Bingxiang He, Yuxin Zuo, Zeyuan Liu, Shangziqi Zhao, Zixuan Fu, Junlin Yang, Cheng Qian, Kaiyan Zhang, Yuchen Fan, Ganqu Cui, Xiusi Chen, Youbang Sun, Xingtai Lv, Xuekai Zhu, Li Sheng, Ran Li, Huan-ang Gao, Yuchen Zhang, Bowen Zhou, Zhiyuan Liu, Ning Ding
Tsinghua University, Shanghai AI Lab, Xi'an Jiaotong University, University of Illinois Urbana-Champaign, Frontis.AI, Shanghai Jiao Tong University, Peking University
arXiv (2026)
RL Reasoning Benchmark

📝 Paper Summary

Unsupervised Reinforcement Learning Verifiable Rewards (RLVR) Post-training scaling
Intrinsic unsupervised RLVR methods fundamentally rely on sharpening the model's initial distribution, which works only when initial confidence aligns with correctness and inevitably collapses otherwise.
Core Problem
Supervised RLVR relies on expensive ground-truth labels that are hard to scale, while current unsupervised alternatives using intrinsic rewards (like self-consistency) suffer from poorly understood failure modes like collapse.
Why it matters:
  • Scaling supervision requires prohibitive human costs as models surpass human expertise
  • Current unsupervised methods report inconsistent gains without a unified understanding of their mechanisms or limitations
  • Reward hacking and model collapse prevent intrinsic rewards from serving as a robust long-term scaling solution
Concrete Example: In math problem solving, a model might be confident in a wrong answer (high probability but incorrect).

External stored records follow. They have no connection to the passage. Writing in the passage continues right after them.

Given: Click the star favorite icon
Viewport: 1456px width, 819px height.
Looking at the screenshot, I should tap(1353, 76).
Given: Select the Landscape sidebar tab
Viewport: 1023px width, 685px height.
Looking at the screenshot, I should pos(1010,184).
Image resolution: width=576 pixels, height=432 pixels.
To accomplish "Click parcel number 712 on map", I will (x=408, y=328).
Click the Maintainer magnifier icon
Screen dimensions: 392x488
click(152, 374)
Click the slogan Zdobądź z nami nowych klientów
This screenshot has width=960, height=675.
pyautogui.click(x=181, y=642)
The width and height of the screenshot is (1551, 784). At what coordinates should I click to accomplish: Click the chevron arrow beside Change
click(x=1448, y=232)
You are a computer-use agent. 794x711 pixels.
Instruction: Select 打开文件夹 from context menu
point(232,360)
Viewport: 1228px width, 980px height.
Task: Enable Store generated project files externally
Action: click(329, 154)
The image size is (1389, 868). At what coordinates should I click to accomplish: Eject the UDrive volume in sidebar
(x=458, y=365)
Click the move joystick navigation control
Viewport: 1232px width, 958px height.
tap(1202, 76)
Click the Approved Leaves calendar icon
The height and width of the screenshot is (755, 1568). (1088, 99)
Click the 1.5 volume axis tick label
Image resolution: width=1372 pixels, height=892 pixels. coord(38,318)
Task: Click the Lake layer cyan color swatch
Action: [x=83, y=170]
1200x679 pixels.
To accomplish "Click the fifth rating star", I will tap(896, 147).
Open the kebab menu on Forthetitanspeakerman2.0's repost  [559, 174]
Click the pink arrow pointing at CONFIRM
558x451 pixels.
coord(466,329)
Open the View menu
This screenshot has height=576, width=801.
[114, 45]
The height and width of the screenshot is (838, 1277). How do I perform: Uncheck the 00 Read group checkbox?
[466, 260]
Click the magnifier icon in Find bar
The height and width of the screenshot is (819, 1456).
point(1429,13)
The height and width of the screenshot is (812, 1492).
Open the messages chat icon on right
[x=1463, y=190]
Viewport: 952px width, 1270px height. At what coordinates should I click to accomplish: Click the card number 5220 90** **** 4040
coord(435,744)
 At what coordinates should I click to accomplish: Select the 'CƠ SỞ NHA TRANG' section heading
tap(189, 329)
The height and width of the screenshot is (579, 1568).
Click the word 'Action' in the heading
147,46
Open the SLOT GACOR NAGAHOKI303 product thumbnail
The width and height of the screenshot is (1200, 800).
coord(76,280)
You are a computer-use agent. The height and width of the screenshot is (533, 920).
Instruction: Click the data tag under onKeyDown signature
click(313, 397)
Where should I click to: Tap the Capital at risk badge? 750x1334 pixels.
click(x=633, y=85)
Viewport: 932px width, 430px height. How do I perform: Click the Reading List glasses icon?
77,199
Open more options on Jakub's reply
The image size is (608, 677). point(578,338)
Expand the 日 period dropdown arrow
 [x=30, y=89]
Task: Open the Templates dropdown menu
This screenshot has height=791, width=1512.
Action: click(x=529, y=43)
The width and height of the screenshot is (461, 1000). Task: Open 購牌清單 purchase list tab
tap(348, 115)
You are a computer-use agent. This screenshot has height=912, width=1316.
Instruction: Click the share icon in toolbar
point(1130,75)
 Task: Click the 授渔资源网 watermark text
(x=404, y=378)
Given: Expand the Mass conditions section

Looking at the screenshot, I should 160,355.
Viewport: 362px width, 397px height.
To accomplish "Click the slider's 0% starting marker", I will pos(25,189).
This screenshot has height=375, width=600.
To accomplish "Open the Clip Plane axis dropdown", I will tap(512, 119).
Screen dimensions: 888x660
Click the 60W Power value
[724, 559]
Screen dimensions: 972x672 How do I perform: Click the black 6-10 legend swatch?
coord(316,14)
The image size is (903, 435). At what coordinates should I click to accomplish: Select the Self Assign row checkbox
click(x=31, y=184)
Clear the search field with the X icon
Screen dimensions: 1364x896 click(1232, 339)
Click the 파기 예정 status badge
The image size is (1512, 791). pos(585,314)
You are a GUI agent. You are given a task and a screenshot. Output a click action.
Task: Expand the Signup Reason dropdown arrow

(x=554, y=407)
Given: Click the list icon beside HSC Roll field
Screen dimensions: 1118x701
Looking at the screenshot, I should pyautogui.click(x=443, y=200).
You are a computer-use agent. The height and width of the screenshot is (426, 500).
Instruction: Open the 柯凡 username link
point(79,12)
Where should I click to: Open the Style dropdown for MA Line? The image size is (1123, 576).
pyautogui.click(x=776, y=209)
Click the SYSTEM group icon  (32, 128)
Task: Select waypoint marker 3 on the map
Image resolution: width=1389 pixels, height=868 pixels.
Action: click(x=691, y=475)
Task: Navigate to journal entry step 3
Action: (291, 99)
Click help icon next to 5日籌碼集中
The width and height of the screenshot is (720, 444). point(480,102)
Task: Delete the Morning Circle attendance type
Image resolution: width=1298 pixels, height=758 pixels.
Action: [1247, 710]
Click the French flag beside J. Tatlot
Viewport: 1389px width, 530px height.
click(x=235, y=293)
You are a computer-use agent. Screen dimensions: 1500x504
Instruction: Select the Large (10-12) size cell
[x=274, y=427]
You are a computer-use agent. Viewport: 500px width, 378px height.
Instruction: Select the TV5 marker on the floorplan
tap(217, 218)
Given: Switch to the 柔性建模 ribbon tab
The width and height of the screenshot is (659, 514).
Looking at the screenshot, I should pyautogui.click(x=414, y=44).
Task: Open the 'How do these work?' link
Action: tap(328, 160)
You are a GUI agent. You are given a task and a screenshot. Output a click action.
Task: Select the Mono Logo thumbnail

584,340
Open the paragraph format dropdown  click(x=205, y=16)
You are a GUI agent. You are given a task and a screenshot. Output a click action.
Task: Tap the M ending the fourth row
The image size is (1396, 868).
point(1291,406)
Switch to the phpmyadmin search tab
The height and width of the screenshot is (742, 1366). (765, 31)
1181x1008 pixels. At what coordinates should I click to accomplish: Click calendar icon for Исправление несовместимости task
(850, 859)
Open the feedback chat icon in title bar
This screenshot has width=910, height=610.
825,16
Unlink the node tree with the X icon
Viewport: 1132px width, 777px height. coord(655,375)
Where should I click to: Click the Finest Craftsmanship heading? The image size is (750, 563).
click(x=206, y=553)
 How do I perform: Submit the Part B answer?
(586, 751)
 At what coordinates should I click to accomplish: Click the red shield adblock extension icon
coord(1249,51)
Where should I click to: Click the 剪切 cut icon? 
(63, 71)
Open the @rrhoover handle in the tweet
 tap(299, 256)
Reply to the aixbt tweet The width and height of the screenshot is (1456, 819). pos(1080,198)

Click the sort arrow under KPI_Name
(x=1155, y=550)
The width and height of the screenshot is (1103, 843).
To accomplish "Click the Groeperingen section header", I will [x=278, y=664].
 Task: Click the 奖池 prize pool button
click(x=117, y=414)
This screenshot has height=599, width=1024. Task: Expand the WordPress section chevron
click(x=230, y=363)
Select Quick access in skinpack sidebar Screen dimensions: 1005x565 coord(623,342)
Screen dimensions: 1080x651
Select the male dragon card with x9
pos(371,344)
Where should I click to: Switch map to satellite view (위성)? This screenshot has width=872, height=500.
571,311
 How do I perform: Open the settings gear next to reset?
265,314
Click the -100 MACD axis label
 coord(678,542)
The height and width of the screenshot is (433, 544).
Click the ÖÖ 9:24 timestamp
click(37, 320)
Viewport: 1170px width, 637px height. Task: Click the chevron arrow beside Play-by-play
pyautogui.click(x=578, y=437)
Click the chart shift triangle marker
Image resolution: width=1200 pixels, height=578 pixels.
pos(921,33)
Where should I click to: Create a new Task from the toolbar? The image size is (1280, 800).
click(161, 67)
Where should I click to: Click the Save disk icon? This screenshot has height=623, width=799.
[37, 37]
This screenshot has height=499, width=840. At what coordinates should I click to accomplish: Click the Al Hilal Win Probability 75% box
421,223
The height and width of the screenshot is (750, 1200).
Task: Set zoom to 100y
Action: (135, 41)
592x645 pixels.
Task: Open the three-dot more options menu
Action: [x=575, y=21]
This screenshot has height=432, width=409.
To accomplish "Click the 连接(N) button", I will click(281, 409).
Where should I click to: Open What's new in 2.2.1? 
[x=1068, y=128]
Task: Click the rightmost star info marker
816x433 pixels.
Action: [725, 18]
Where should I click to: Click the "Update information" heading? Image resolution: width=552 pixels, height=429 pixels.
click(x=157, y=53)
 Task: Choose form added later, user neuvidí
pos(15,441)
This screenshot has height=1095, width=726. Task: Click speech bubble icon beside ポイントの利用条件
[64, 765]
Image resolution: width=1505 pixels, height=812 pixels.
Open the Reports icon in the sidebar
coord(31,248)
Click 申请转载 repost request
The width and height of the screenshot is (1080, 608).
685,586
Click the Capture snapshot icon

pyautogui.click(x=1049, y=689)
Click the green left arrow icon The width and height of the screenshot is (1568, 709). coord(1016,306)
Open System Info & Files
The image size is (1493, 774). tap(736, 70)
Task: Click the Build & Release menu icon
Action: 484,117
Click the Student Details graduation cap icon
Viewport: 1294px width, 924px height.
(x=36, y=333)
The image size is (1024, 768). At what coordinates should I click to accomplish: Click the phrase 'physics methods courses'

Intrinsic methods like majority voting will reinforce this wrong answer because they reward consistency rather than truth, leading the model to become confidently wrong.
Key Novelty
Sharpening Mechanism Theory & Model Collapse Step
  • Unified theoretical framework proving all intrinsic rewards (voting, entropy, etc.) converge by sharpening the model's initial distribution, amplifying existing preferences rather than discovering new knowledge
  • Identification of a universal 'rise-then-fall' training pattern where early gains come from sharpening correct confident answers before collapse occurs due to amplifying wrong confident ones
  • Proposal of 'Model Collapse Step' as a metric to measure model priors and predict RL trainability without expensive full training runs
Evaluation Highlights
  • Intrinsic rewards match supervised RL gains early in training (e.g., on AIME 2024) but inevitably collapse after ~1000 steps due to reward hacking
  • Small datasets (≤128 samples) prevent model collapse, enabling safe deployment for Test-Time Training
  • Model Collapse Step correlates strongly with Ground Truth Gain, serving as a better predictor for RL trainability than Pass@k
Breakthrough Assessment
8/10
Provides a crucial reality check for the unsupervised RL hype by theoretically proving the limits of intrinsic rewards, while offering practical metrics and identifying safe operating regimes like test-time training.